The first of these is overseeing a series of teams, some which are DevOps-oriented and some that need to be trained and introduced to the new philosophy. To corral these diverse teams under one directive, there needs to be a common language and nomenclature to address the different teams and get everyone working in the same direction. The management layer is also responsible for implementing governance. It is responsible for enforcing and ensuring governance in a reliable way without impacting frequency, throughput, velocity, or quality.
On top of this, the management layer has to deal with the metrics of testing and QA. Waterfall teams are tried-and-true, but to evolve an entire organization, management is tasked with automating as much as possible and shifting activities to the left in the development cycle.
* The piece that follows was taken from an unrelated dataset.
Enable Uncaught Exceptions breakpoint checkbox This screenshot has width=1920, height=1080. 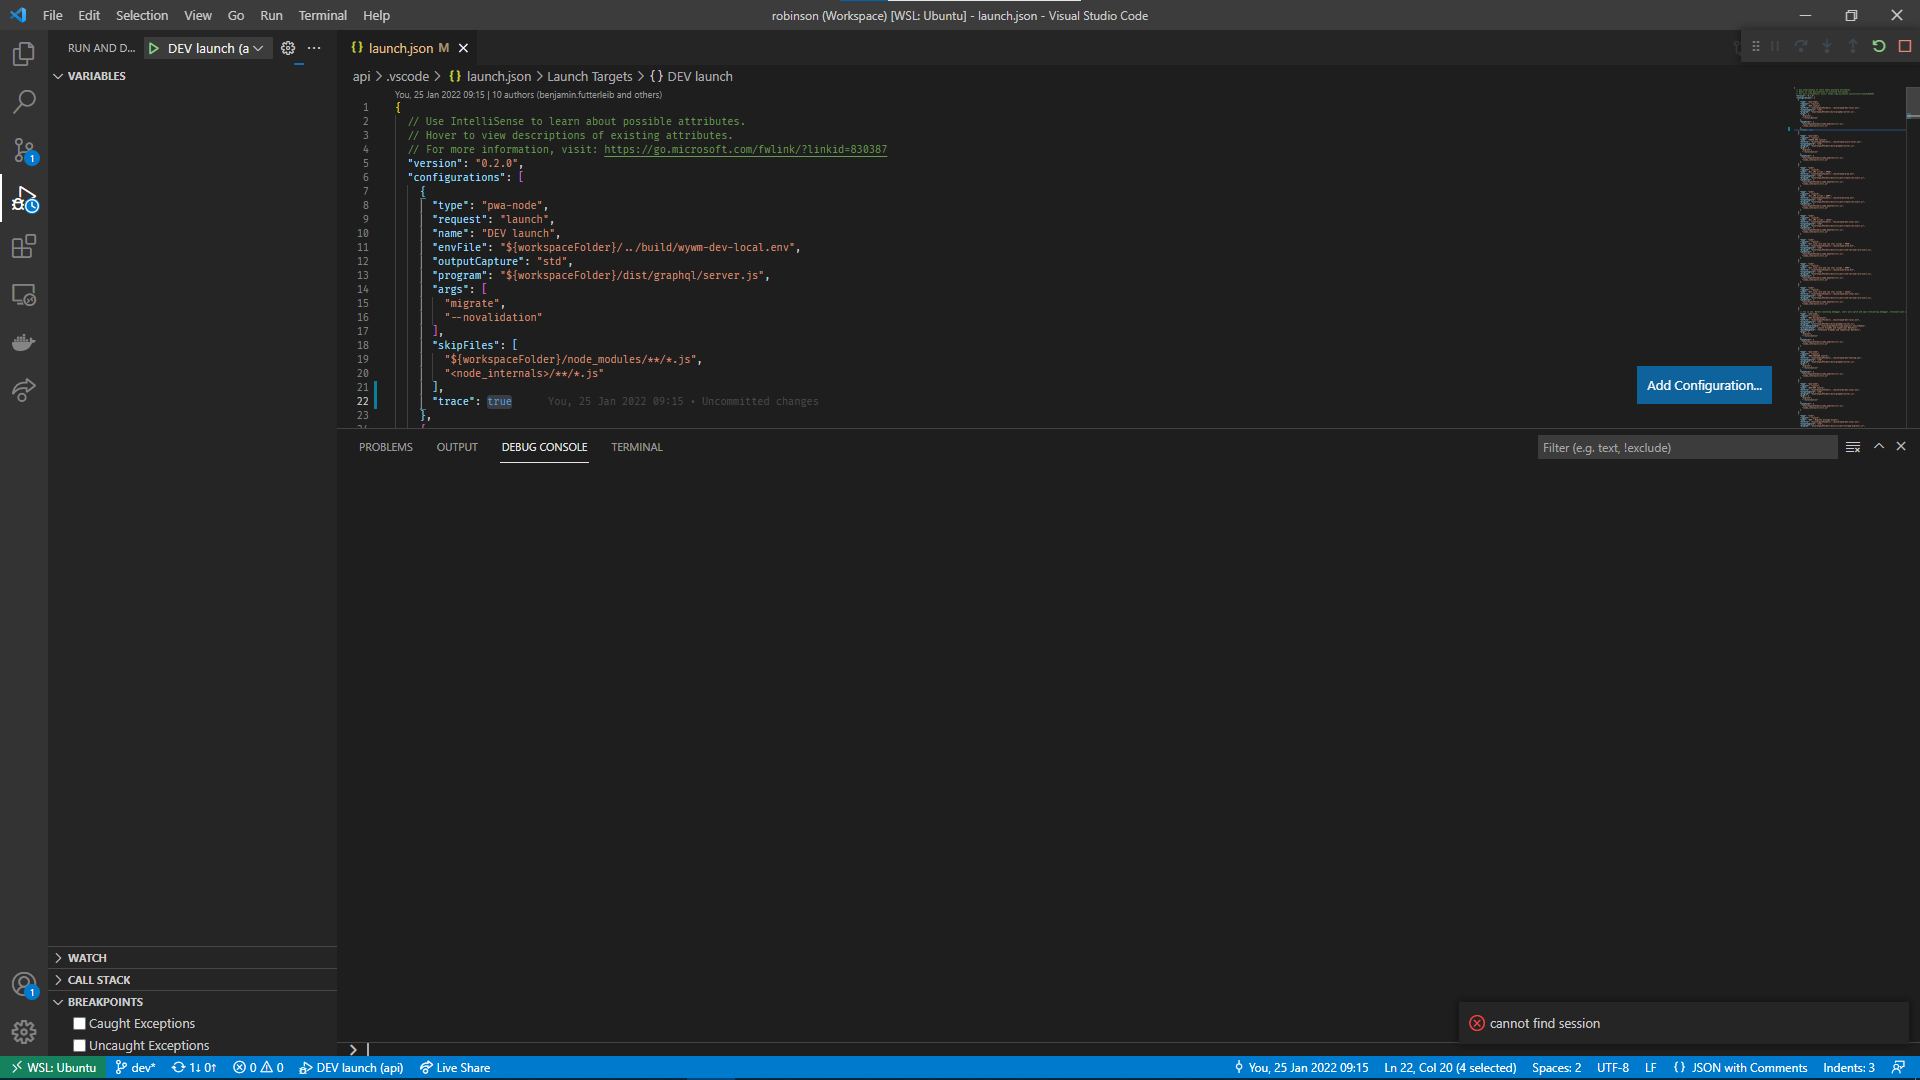click(79, 1045)
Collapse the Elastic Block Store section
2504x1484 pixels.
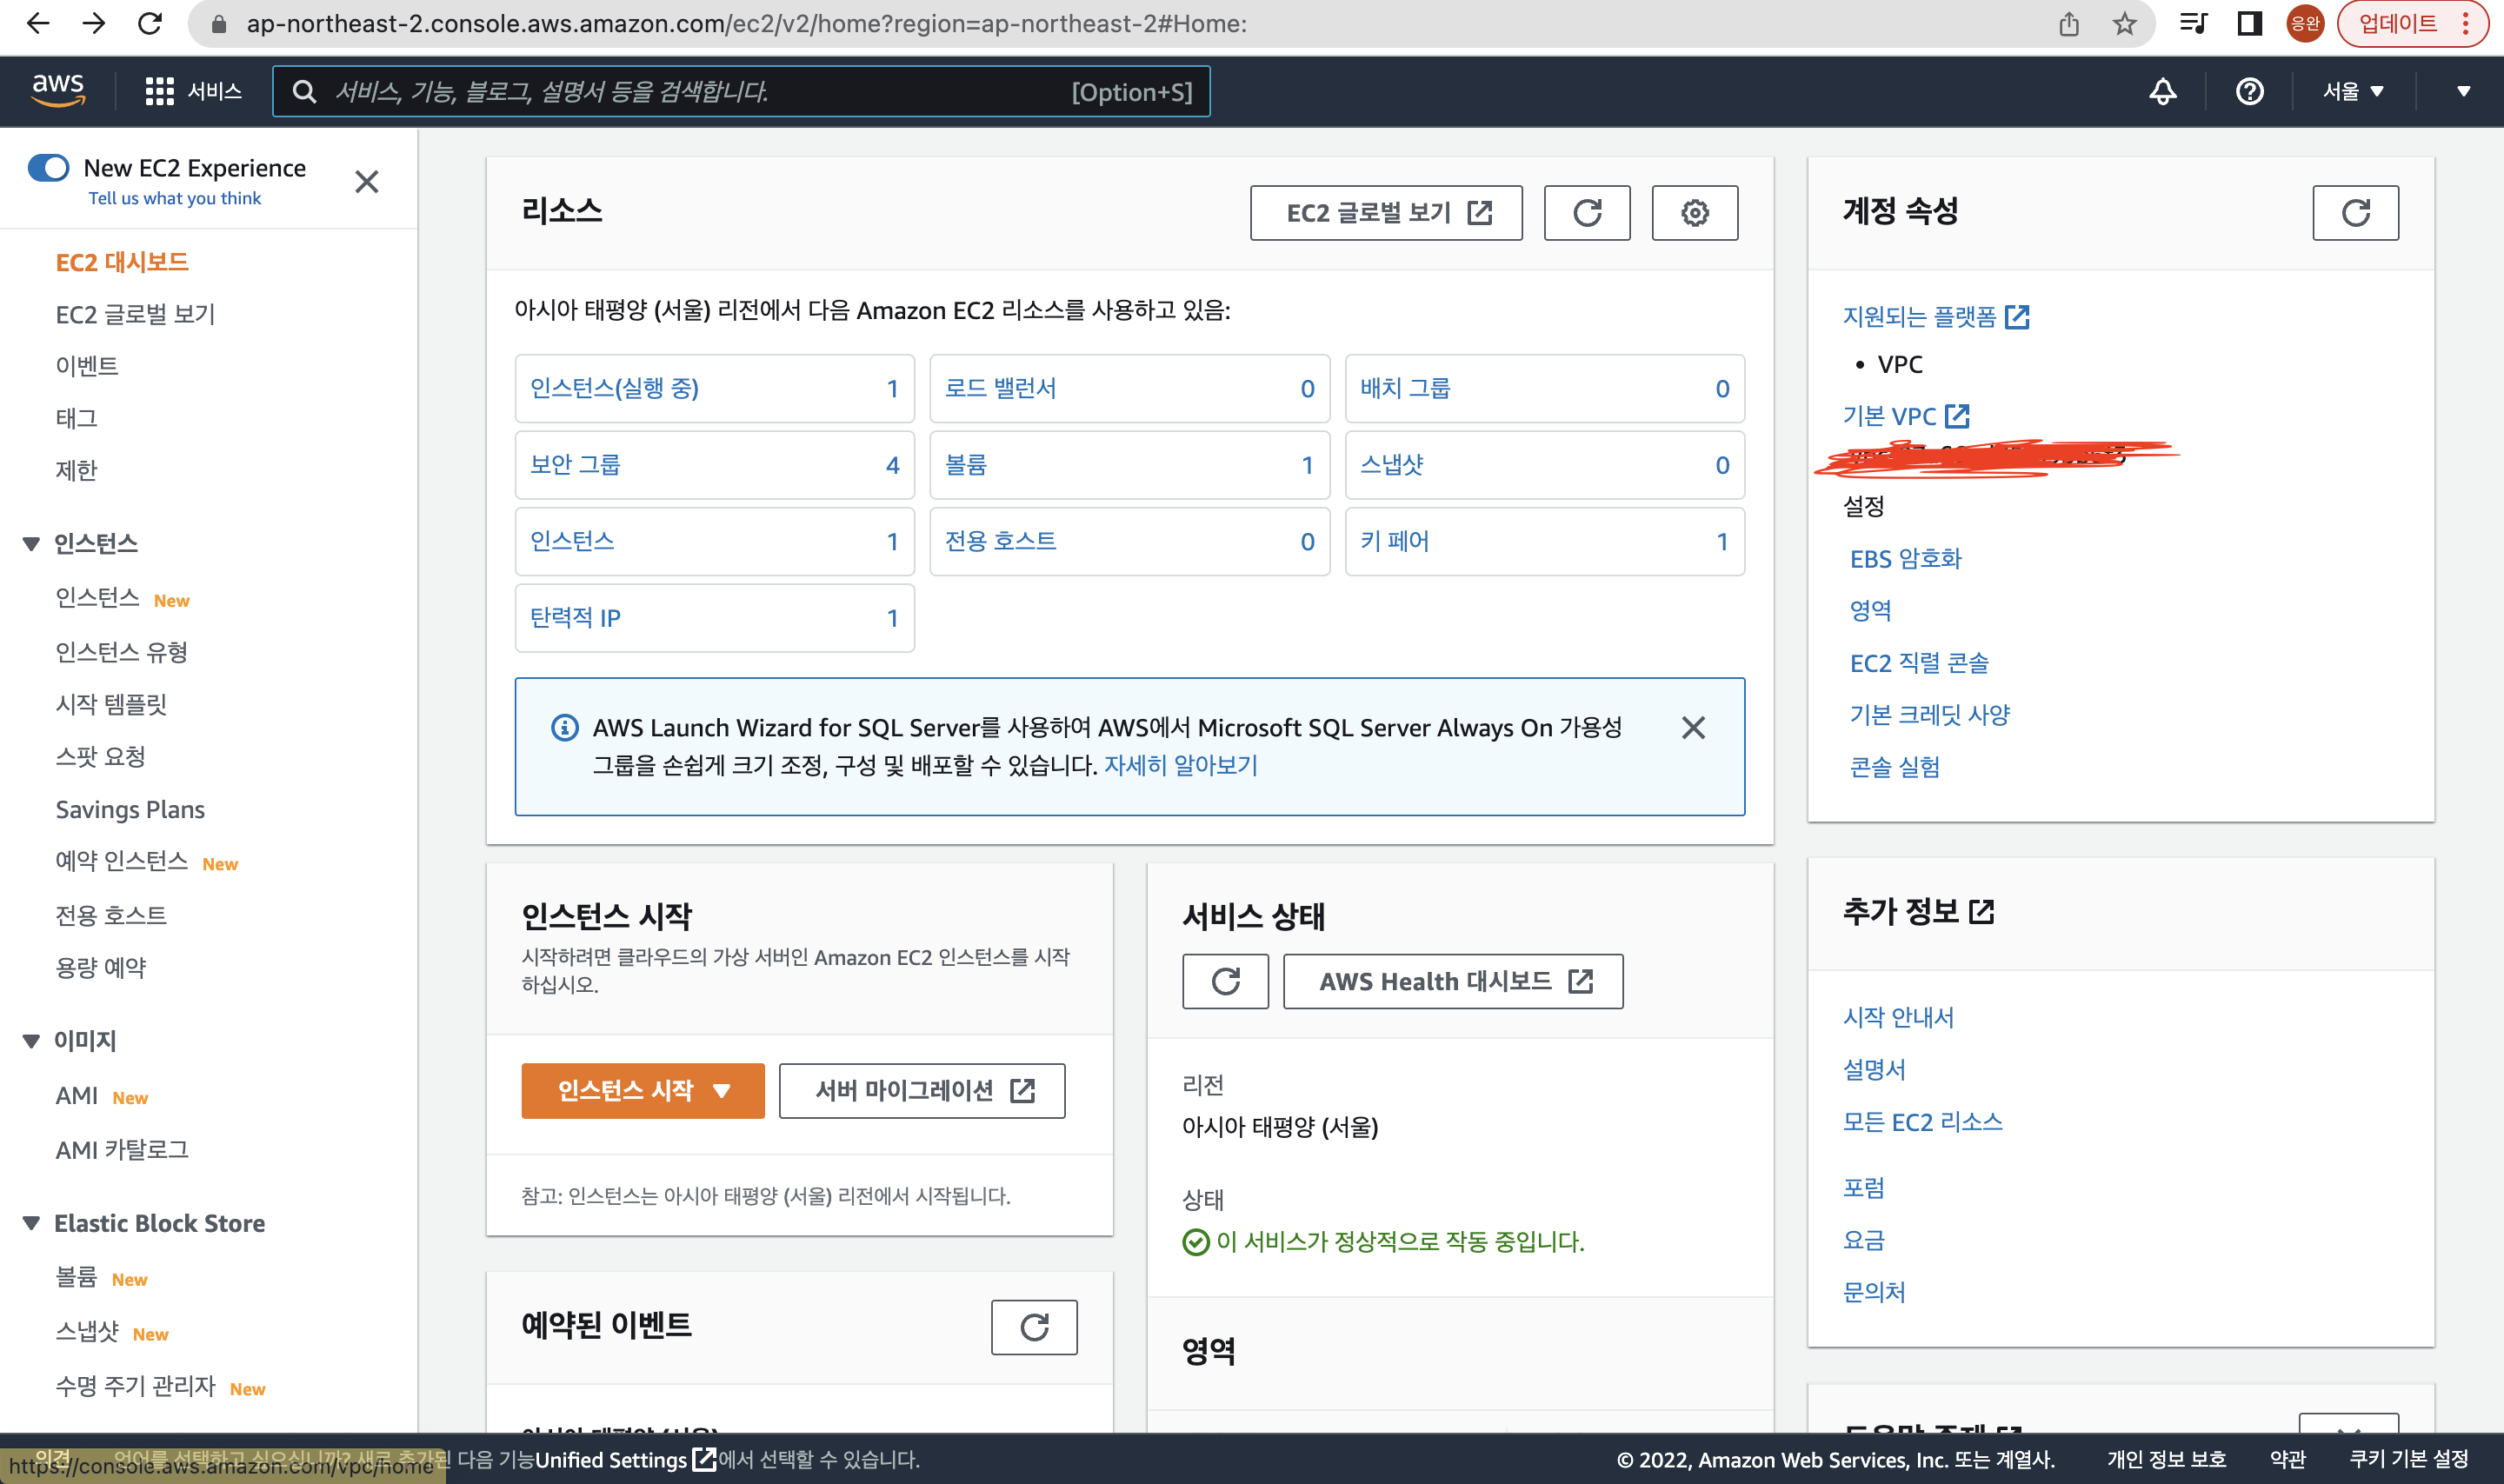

Ultimately, this boils down to efficiently mapping value, diligently looking for waste and incorporating those efforts into the metrics and process of delivery. The VSM management role requires an investigative reporter seeking out metrics that signify a problem of inefficacy or an opportunity in value.
The Product Team: Perfecting the Groundwork
The need to foster collaboration has never been more important with every company leveraging software and feeling pressure from customers and competitors alike. With this comes an uptick in the volume and velocity of product requests, which can in turn create issues that undermine time to value.
This can bring with it many headaches for an organization as a whole, but especially the product teams and their leaders who are under pressure to deliver faster and more frequently. Embracing VSM and collaboration can alleviate some of the pressure, ensure mistakes are minimized and show true value in the work that product teams are doing.
Governance, security, and compliance in particular need to be baked into the beginning of processes so that they can be tracked throughout the entire lifecycle; VSM gives teams the ability to do this. By bringing security into the product team and mapping it from the start, it removes the need for back peddling at the end and dramatically speeds up delivery time. Visibility is key to making this happen, as developers want to focus on their code and know that everything else will be handled.
VSM does exactly this. It allows product teams the ability to see and have transparency of what other teams are doing, as well as their own team, by making all of their work visible across the entire food chain. It allows tools to be interconnected to track changes and trends, and ensures work aligns with the initiatives that the owners originally intended. The system automatically updates everyone on the status of a project and provides visibility into their current progress, producing a clearer picture of the entire process from start to finish.
The best part of this alignment for developers is they don’t have to spend time in meetings reporting back and discussing their progress with the product teams. In fact, they don’t even have to speak to them at all, as everything is automated and each team sees the same things.
Despite the perceived challenges of the coordination and change in mindsets that are required to implement this approach, overall the long-term benefits of VSM far outweigh any temporary difficulties a business may face to integrate it. From the senior teams making business decisions, to the product teams working to ensure the delivery lifecycle runs smoothly, everyone profits from the visibility and collaboration that VSM provides, making it an approach that shouldn’t be missed out on.